La Camera penale chiede l’intervento del Csm, del ministro della Giustizia e del pg presso la Corte di Cassazione affinché sia valutata “la necessità che i pm Anna Maria Palma e Nino Di Matteo continuino a sostenere l’accusa nel processo e a svolgere indagini sulla ritrattazione” di Scarantino.
Il giorno dopo il procuratore capo di Caltanissetta Giovanni Tenebra accoglie la richiesta della Palma e di De Matteo di essere sollevati dalle indagini sui retroscena della ritrattazione di Scarantino e affida il fascicolo processuale ai sostituti Salvatore Leopardi e Roberto Condorelli. I due pm continuano, invece, a sostenere l’accusa nel processo bis per la strage di via D’Amelio.
Il giorno successivo (23 ottobre), Scarantino torna ad accusare i pm di averlo manovrato. Parla di dichiarazioni non verbalizzate, audiocassette di interrogatori “messe da parte” perché “non gradite”, persino la confidenza, fattagli, a suo dire, da magistrati di Caltanissetta, che le sue rivelazioni avevano “provocato la caduta del governo Berlusconi”.

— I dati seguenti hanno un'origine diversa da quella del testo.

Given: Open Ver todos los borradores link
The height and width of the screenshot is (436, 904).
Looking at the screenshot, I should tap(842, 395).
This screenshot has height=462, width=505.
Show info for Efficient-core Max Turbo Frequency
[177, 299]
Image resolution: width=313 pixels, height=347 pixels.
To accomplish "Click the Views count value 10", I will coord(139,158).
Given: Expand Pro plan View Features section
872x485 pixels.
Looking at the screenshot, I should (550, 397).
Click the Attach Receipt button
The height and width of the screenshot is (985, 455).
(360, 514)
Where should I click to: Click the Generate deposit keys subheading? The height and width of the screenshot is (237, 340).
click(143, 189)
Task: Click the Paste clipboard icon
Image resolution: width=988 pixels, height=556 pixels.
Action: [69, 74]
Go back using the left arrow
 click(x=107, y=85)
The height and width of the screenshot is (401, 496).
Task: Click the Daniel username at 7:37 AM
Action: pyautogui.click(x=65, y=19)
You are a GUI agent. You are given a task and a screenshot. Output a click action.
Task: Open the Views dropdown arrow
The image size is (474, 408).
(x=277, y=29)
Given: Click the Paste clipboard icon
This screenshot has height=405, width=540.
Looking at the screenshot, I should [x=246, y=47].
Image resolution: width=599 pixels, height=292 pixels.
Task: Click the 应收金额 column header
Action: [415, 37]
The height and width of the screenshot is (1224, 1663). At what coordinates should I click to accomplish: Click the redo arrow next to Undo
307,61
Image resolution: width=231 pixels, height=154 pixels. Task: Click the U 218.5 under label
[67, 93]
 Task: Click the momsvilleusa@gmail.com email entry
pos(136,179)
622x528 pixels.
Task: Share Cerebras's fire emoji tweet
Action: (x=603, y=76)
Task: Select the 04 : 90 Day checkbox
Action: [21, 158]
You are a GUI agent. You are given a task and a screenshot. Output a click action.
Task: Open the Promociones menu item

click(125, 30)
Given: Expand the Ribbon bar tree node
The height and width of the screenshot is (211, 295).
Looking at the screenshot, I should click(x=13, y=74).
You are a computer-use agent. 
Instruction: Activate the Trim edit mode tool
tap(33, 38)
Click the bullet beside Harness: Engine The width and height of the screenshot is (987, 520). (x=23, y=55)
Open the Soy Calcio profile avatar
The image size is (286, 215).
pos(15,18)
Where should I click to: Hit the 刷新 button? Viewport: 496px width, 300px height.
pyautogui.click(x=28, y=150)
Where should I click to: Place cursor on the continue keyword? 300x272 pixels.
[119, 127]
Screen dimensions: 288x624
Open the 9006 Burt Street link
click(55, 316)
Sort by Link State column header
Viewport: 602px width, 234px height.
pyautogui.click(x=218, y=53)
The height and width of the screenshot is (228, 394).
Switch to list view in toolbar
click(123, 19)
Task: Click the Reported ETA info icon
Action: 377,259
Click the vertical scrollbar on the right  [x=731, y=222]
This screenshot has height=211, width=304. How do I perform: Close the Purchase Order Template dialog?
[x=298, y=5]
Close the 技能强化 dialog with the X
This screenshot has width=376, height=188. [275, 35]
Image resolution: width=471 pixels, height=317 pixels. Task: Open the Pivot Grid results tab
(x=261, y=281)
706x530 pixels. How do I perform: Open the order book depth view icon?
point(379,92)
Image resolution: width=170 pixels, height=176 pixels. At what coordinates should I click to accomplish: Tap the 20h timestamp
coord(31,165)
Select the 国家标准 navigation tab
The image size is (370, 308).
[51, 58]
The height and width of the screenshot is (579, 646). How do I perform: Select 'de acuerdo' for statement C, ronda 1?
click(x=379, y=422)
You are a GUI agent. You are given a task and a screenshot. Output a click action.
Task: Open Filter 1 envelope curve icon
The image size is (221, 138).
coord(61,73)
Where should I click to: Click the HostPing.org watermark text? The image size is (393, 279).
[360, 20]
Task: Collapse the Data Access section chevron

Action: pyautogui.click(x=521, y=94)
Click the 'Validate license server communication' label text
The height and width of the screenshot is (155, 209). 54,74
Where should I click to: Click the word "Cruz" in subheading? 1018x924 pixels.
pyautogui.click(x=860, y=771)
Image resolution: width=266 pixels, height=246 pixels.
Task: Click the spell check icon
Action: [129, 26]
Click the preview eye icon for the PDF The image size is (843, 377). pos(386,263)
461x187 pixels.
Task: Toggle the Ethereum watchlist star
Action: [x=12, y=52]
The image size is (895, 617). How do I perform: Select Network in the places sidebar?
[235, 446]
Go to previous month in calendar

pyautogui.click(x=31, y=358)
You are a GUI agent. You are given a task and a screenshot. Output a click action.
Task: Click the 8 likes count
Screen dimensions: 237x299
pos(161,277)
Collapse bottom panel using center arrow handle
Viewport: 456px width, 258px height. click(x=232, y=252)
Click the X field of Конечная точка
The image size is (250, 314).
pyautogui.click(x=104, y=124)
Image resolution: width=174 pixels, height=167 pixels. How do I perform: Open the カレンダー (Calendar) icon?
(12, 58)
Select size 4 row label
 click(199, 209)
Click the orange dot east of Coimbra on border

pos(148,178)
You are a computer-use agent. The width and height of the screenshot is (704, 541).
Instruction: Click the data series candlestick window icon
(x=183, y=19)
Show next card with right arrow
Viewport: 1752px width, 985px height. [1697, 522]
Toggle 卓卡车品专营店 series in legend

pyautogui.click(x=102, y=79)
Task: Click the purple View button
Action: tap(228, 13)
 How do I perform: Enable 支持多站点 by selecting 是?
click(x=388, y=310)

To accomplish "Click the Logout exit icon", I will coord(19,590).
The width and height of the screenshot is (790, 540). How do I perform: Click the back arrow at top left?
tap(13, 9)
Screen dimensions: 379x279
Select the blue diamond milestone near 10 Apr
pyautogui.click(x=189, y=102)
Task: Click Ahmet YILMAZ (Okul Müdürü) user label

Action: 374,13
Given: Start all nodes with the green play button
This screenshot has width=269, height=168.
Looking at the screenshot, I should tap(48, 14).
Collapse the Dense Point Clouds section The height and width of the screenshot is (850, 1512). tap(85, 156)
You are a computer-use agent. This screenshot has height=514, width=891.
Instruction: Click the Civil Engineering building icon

Il 29 ottobre, nel corso di un’udienza del processo d’appello sulla strage, l’avv. Scozzola, difensore di Scotto, chiede la trascrizione del primo interrogatorio da “pentito” di Vincenzo Scarantino e la trascrizione delle bobine del confronto tra lo stesso ex “pentito” e il collaborante Salvatore Cancemi. Il legale ha ipotizzato una manomissione dei verbali redatti dal gruppo investigativo che indaga sulle stragi. La presunta manipolazione riguarderebbe alcune dichiarazioni rese da Scarantino il 24 giugno del 1994 e la “cancellazione misteriosa” di 40 secondi di registrazione del confronto con Cancemi. Nell’interrogatorio Scarantino, parlando di Gaetano Scotto, lo indica come un “picciotto”. L’ex “pentito” chiarisce poi che intendeva indicare un “picciotto di 40 anni che era anche atletico, ma in effetti volevo dire un cristiano”. La difesa, invece, sostiene che nel verbale è stata lasciata appositamente la definizione “picciotto” che in dialetto indicherebbe una persona di non più di 25 anni. Il 13 novembre, nel corso di un’udienza del processo d’Appello per la strage l’avv. Fabio Passalacqua, nuovo difensore di Scarantino, deposita alcuni documenti che erano in possesso del suo cliente.
I legali Giuseppe Scozzola e Paolo Petronio, difensori degli imputati Pietro Scotto e Salvatore Profeta, diramano una nota nella quale sostengono che il processo avrebbe assunto “connotazioni a dir poco sconvolgenti”.
Tra i documenti prodotti dal legale, secondo Scozzola e Petronio, ci sarebbero “numerose annotazioni su verbali da correggere, vari appunti su discrasie da sanare, foto di imputati e verbali diversi o nuovi rispetto a quelli depositati ed in possesso delle difese nei due tronconi del processo. Le annotazioni sono scritte in stampatello e non pare proprio possano attribuirsi allo Scarantino, in quanto pressoché analfabeta”.